(Reuters) -Farm and construction machinery maker CNH Industrial lowered its full-year profit forecast on Friday, as it intentionally scaled back production of tractors and combines to avoid a supply glut amid sluggish demand.
Shares of the company were down more than 12% in premarket trading.
The Company, which is famous for its Chase IH and New Holland brand of tractors, said it produced fewer units in 2025 than a year earlier, and that, coupled with weaker sales, weighed on its margins.
Farm equipment manufacturers have been forced to scale back production as demand for new machinery remains muted, with lower crop prices and rising production costs prompting farmers to defer big-ticket purchases.

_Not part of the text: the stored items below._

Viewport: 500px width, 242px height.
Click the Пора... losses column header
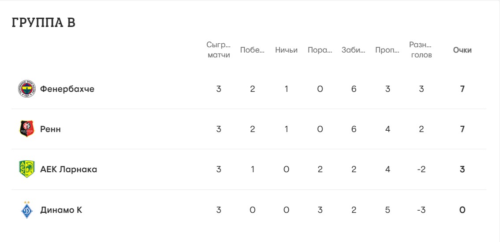[x=320, y=50]
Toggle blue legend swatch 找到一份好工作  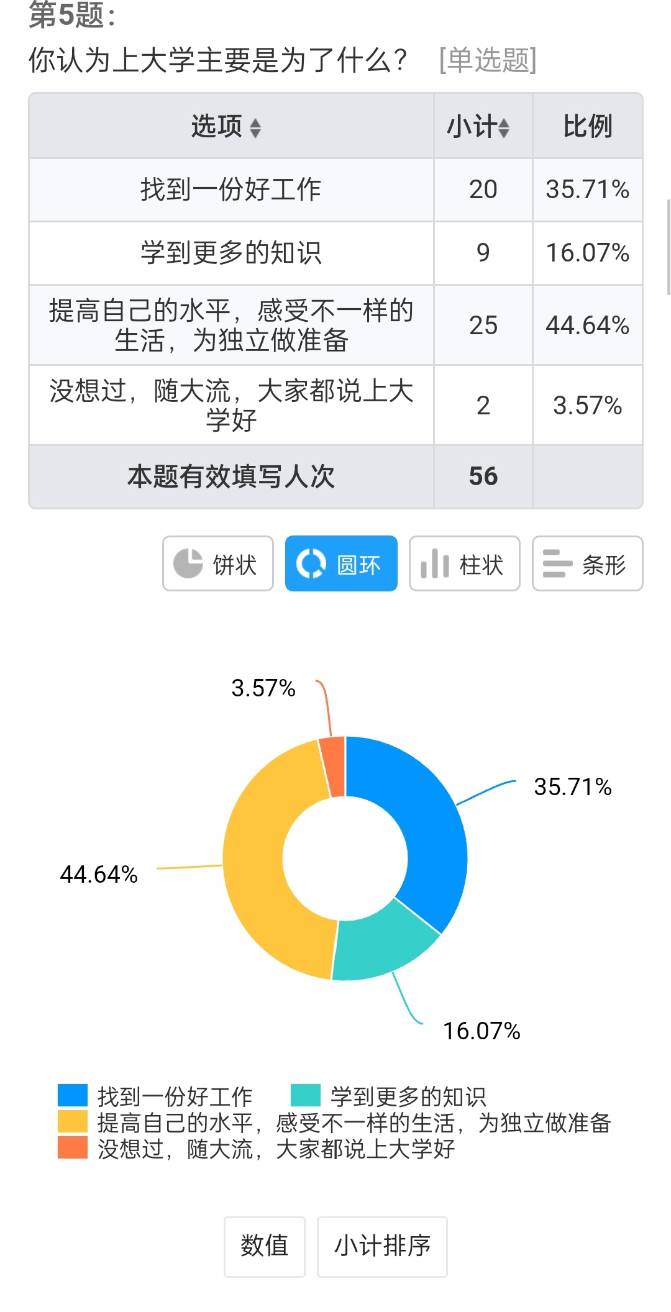73,1096
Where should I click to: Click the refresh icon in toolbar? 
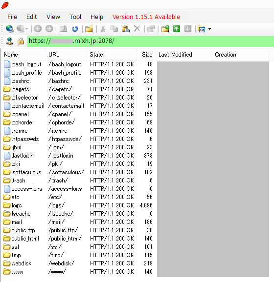click(75, 29)
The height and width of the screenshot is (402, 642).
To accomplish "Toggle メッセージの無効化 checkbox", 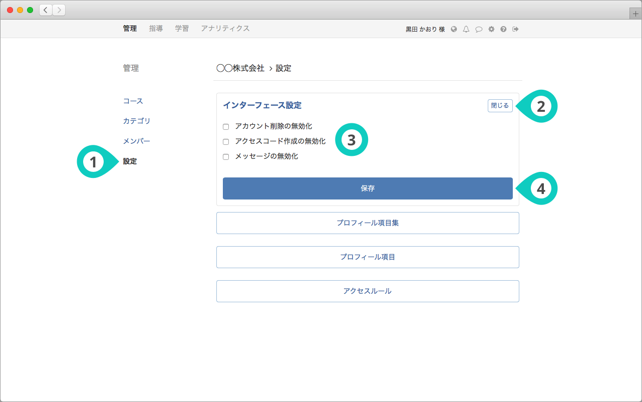I will 226,157.
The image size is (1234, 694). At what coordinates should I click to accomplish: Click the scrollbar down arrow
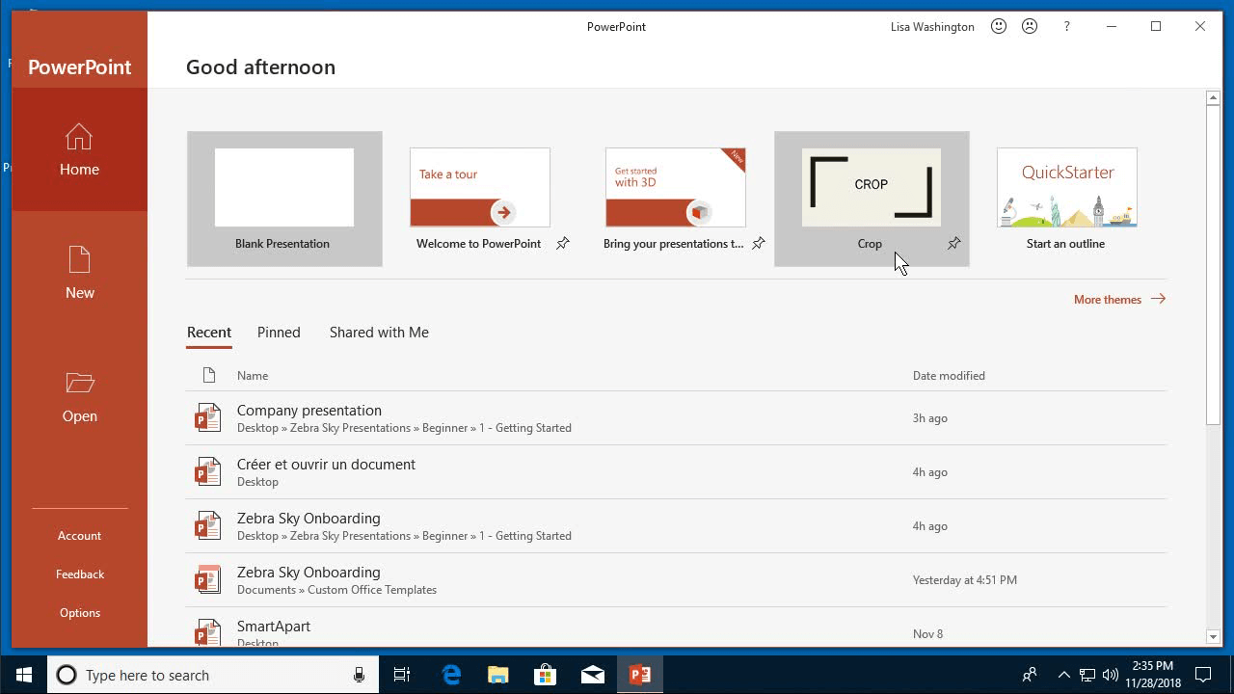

This, in turn, has left dealers grappling with elevated inventories, prompting a more cautious pace of restocking.
CNH now expects its 2025 adjusted profit to be between 44 cents and 50 cents per share, compared with its previous forecast of 50 cents to 70 cents. Analysts on average expect a full-year profit of 59 cents, according to data complied by LSEG.
"The August 2025 expansion of steel and aluminum tariffs in the U.S. has created additional exposure for CNH," the company said, adding that it reworked supply chains, drew down inventory, and adjusted prices to partly offset impacts from U.S. President Donald Trump's tariffs.
CNH reported third-quarter revenue of $4.39 billion, beating analysts' estimates of $3.91 billion.
On an adjusted basis, it reported a profit of 8 cents per share for the quarter ended September 30, below estimates of 13 cents per share.